Repeat exactly, please, the opening lines of the data below, through and including the line where "Open the Learn" sits.

Listed records Start Marker

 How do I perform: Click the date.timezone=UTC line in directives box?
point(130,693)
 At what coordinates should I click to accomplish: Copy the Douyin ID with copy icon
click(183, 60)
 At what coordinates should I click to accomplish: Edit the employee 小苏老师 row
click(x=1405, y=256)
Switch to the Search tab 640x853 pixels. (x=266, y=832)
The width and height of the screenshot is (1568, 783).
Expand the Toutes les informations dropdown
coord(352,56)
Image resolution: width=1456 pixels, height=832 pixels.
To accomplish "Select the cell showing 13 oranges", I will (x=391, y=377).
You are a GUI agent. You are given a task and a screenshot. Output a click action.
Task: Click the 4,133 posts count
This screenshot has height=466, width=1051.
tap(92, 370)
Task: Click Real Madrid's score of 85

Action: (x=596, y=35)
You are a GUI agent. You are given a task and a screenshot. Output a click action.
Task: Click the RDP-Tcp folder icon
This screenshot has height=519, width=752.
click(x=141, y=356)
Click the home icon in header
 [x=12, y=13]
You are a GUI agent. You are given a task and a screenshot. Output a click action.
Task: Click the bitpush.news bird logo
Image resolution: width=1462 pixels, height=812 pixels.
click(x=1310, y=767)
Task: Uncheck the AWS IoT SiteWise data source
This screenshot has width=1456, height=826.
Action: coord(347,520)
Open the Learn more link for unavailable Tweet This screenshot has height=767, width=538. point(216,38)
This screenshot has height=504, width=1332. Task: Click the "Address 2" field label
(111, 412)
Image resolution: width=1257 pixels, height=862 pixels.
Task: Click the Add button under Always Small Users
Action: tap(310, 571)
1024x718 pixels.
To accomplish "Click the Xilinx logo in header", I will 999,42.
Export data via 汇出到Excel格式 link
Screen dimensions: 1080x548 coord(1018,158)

Listed records End Marker

- [Answer]
 How do I perform: Click the date.timezone=UTC line in directives box?
point(130,693)
 At what coordinates should I click to accomplish: Copy the Douyin ID with copy icon
click(183, 60)
 At what coordinates should I click to accomplish: Edit the employee 小苏老师 row
click(x=1405, y=256)
Switch to the Search tab 640x853 pixels. (x=266, y=832)
The width and height of the screenshot is (1568, 783).
Expand the Toutes les informations dropdown
coord(352,56)
Image resolution: width=1456 pixels, height=832 pixels.
To accomplish "Select the cell showing 13 oranges", I will (x=391, y=377).
You are a GUI agent. You are given a task and a screenshot. Output a click action.
Task: Click the 4,133 posts count
This screenshot has height=466, width=1051.
tap(92, 370)
Task: Click Real Madrid's score of 85

Action: (x=596, y=35)
You are a GUI agent. You are given a task and a screenshot. Output a click action.
Task: Click the RDP-Tcp folder icon
This screenshot has height=519, width=752.
click(x=141, y=356)
Click the home icon in header
 [x=12, y=13]
You are a GUI agent. You are given a task and a screenshot. Output a click action.
Task: Click the bitpush.news bird logo
Image resolution: width=1462 pixels, height=812 pixels.
click(x=1310, y=767)
Task: Uncheck the AWS IoT SiteWise data source
This screenshot has width=1456, height=826.
Action: coord(347,520)
Open the Learn more link for unavailable Tweet This screenshot has height=767, width=538. point(216,38)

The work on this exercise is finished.